**Document section:**
================================
In Painter v. Mattfeldt, 119 Md. 466, this Court said: "Section 29 of article 3 of the Constitution is mandatory, but the general disposition of the Court has been to give the section a liberal construction, so as not to interfere with or impede legislative action. The purposes of this provision of the Constitution are `to prevent the Legislature from the enactment of laws surreptitiously; to prevent `log rolling' legislation; to give the people general notice of the character of the proposed legislation, so they may not be misled; to give all interested an opportunity to appear before committees of the Legislature and to be heard upon the advisability of the proposed legislation; to advise members of the character of the proposed legislation, and to give each an opportunity to intelligently watch the course of the proposed bill; to guard against fraud in legislation, and against false and deceptive titles. These purposes have been so plainly announced in numerous opinions by this Court that a statement of the rule and the citation of cases would seem to be sufficient.'" State v. McKinney, 29 Montana, 375; Davis v. State, 7 Md. 160; Drennen v. Banks, 80 Md. 310; Baltimore v. Reitz, 50 Md. 574; County Commissioners v. School Commissioners of Worcester County, 113 Md. 305.

It is not apparent that the title of the act in question fails to meet the requirements of the constitutional provision, as measured by the purposes above enumerated, because of anything either contained in it or omitted from it.
================================
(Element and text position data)
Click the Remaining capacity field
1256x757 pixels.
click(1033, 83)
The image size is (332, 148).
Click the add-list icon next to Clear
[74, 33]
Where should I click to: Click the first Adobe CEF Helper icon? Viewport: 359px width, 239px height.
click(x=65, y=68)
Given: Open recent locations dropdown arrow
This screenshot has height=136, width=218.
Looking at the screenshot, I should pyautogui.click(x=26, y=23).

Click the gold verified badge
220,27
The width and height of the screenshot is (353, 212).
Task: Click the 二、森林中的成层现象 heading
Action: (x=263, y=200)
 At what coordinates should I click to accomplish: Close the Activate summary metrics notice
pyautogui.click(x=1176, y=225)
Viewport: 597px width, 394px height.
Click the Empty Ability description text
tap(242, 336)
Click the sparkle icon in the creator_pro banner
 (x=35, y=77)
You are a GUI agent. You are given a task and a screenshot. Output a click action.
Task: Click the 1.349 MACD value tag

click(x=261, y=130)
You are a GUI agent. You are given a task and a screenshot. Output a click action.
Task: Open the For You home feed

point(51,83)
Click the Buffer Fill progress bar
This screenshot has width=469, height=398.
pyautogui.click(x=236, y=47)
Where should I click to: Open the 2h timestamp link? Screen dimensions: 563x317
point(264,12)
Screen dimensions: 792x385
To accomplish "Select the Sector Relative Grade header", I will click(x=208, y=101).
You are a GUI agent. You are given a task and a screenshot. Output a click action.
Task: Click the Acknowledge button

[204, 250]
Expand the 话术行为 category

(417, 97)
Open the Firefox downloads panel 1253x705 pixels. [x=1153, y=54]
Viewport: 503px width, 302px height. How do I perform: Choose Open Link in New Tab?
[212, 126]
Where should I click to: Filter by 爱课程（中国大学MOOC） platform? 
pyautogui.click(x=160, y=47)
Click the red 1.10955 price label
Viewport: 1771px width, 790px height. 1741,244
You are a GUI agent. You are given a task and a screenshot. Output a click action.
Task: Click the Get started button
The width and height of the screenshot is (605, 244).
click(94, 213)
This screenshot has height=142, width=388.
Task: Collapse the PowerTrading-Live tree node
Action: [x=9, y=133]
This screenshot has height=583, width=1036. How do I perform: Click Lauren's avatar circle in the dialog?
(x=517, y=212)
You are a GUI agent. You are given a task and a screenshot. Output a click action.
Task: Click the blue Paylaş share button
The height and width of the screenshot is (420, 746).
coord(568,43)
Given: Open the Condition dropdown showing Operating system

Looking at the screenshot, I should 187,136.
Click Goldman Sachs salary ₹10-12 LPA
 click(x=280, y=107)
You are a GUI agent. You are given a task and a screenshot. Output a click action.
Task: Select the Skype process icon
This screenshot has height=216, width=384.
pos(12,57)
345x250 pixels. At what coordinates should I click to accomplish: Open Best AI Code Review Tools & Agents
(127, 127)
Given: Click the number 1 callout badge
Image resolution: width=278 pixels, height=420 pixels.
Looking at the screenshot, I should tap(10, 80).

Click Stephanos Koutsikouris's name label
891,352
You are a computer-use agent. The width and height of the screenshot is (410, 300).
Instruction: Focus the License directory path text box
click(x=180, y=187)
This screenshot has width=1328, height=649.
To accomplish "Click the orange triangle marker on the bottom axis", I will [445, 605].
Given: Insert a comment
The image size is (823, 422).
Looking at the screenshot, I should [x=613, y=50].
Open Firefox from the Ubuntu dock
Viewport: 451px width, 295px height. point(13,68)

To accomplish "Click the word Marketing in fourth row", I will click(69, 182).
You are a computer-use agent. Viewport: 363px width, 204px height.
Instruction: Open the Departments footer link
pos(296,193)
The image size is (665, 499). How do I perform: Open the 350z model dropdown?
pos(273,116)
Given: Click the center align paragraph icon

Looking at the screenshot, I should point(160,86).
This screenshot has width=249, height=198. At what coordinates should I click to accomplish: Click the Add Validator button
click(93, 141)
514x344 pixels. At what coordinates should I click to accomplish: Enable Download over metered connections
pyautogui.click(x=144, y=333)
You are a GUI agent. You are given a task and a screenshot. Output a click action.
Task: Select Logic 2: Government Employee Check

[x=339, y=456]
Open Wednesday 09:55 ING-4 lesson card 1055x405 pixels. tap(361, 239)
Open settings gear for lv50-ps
================================
**Requests:**
**A.** In the court opinion, which case is cited as the one where this Court called Section 29 of article 3 of the Constitution mandatory?
**B.** From the court opinion, copy word for word the part that begins with "It is not apparent" and ends with "omitted from it.".

**Solution set:**
**A.** Painter v. Mattfeldt, 119 Md. 466.

**B.**
It is not apparent that the title of the act in question fails to meet the requirements of the constitutional provision, as measured by the purposes above enumerated, because of anything either contained in it or omitted from it.